Panorama Sud – 1400 – 1800 AD: Politics and Venice – Peak time, ups and downs and fall of the Republic

Now turn south and view how history evolved: Islands were given to new settlers in the Lagoon, who arrived after the economic force of Venice was seriously weakened in the course of three pandemics.

For example, Venetians built homes on the Lido for Armenian immigrants in 1717. Quarantine islands were created in the Lagoon where the merchants had to stop for forty days before being allowed into the city. Hospitals were created on the islands. San Lazzaro degli Armeni was originally a quarantine island, as was San Servolo.

And there’s the long island called Giudecca, originally home to large orchards. There’s a special one which can be seen from the Campanile, today it’s called Giardino Eden.

In 1884, Frederic Eden, a great-uncle of the British Prime Minister Anthony Eden and his wife Caroline, sister of the garden designer Gertrude Jekyll, bought the garden which had belonged to the Sisters of Santa Croce. It’s Venice's largest private garden, currently closed to the public as it was owned by Austrian artist Friedensreich Hundertwasser.

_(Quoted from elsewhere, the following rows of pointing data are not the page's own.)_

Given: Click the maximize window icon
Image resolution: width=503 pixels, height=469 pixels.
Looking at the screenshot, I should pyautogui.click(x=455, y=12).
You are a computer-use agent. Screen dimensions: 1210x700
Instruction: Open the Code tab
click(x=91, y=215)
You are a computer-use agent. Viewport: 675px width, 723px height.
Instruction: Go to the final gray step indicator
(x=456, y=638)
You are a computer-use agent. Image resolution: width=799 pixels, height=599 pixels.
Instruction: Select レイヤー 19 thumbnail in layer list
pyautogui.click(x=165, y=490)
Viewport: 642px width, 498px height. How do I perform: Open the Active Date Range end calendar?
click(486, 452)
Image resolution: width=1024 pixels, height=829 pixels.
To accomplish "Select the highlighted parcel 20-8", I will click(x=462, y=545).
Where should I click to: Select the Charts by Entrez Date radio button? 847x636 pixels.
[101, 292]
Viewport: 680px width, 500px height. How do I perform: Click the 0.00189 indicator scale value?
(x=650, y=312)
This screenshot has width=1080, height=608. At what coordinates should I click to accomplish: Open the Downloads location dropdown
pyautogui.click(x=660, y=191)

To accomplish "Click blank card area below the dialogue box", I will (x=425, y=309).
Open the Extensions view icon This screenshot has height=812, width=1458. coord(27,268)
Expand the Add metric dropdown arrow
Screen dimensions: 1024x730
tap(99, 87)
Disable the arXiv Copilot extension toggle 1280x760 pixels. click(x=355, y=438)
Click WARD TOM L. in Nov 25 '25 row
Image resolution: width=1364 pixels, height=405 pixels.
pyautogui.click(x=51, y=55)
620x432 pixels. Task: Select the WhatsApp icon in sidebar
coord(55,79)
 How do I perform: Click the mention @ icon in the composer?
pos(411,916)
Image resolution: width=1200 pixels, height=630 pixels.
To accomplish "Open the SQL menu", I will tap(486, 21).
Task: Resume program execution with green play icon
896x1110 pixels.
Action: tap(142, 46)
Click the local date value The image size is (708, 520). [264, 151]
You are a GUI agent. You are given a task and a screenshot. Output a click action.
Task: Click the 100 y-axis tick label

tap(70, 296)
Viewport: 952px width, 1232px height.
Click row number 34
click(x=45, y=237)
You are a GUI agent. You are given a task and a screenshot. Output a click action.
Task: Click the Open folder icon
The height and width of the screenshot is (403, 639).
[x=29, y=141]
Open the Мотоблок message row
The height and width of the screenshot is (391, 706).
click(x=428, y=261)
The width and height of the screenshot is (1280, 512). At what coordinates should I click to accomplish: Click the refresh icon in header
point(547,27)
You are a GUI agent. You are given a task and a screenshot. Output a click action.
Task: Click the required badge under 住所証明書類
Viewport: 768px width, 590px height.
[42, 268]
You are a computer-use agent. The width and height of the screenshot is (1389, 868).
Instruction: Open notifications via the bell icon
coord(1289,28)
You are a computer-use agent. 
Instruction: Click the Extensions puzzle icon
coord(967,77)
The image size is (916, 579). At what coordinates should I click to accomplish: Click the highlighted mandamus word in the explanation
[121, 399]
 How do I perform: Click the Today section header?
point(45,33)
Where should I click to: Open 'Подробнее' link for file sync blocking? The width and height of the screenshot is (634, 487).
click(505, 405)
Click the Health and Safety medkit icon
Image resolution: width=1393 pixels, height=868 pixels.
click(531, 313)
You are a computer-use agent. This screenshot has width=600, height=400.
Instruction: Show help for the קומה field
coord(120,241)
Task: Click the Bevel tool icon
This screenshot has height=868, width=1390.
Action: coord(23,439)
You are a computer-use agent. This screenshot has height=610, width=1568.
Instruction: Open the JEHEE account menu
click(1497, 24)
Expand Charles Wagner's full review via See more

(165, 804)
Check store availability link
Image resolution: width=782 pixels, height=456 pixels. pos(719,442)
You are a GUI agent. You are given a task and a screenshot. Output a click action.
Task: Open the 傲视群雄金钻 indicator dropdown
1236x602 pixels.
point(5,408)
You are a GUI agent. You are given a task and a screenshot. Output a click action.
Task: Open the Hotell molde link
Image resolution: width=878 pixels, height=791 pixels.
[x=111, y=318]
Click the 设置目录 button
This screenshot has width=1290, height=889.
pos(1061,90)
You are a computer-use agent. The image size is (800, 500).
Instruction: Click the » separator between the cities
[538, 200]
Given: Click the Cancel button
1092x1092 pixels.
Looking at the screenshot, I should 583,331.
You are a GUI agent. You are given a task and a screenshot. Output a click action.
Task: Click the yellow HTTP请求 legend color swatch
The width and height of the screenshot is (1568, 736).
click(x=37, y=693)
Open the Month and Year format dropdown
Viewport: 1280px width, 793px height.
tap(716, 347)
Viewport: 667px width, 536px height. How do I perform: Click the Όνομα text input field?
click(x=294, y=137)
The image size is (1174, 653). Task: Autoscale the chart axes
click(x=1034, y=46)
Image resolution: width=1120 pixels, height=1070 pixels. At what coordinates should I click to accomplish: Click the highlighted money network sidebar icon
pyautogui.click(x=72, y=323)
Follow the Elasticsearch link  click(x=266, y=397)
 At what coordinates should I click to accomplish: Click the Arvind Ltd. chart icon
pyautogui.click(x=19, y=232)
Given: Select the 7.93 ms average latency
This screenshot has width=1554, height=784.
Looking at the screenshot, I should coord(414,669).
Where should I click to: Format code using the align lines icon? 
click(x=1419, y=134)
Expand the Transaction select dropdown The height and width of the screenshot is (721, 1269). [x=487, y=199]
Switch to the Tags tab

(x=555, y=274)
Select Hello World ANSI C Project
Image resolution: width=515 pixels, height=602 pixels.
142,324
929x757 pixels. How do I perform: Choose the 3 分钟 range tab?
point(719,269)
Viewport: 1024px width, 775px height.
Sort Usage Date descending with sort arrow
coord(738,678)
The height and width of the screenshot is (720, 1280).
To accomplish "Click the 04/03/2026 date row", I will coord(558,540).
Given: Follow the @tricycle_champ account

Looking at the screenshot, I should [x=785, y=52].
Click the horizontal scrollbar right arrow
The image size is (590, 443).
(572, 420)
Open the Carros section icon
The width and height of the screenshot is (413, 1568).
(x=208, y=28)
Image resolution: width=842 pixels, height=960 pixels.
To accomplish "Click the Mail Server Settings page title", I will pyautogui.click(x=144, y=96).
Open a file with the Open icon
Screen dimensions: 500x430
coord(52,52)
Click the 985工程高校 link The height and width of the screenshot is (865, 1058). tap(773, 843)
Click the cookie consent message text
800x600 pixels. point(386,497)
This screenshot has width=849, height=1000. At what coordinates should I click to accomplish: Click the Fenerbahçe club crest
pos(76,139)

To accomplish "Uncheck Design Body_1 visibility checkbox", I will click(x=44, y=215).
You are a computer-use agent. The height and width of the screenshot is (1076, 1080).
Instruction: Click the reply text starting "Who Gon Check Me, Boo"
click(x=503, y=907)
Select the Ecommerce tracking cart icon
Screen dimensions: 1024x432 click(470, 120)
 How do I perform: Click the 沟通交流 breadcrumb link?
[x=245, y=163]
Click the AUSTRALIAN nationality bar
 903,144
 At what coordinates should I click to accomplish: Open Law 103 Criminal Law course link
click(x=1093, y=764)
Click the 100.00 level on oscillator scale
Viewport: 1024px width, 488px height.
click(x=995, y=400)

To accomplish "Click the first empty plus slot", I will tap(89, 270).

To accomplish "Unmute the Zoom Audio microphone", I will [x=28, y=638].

A long story and a mythical garden, that we’ll cover soon!

Panorama West – 1797 to this day: Showdown, Sundown and / or Mapping our Future

We have entered a different age by now looking west. After the fall of the Republic in 1797, in the 19th century, production facilities looking rather alien popped up in Venice, financed by foreigners as Venice had become quite impoverished. Her ancient heart and economical structure based on the spice trade had ceased to exist on 12 May 1797.

A garden in the western part of Venice created in 1834 is called Giardino Papadopoli. Filled with Medterranean oaks and laurel trees, it’s an English-style landscape garden with Mediterranean elements and tulip beds in spring. Also, you can admire its wisteria, which arrived in Venice only in 1854.

This post sums up interpreting the view from the Campanile through my father’s eyes, an architect and historian. As this blog develops, we’ll look at these gardens more closely, and also, at Venetian history from a very different perspective.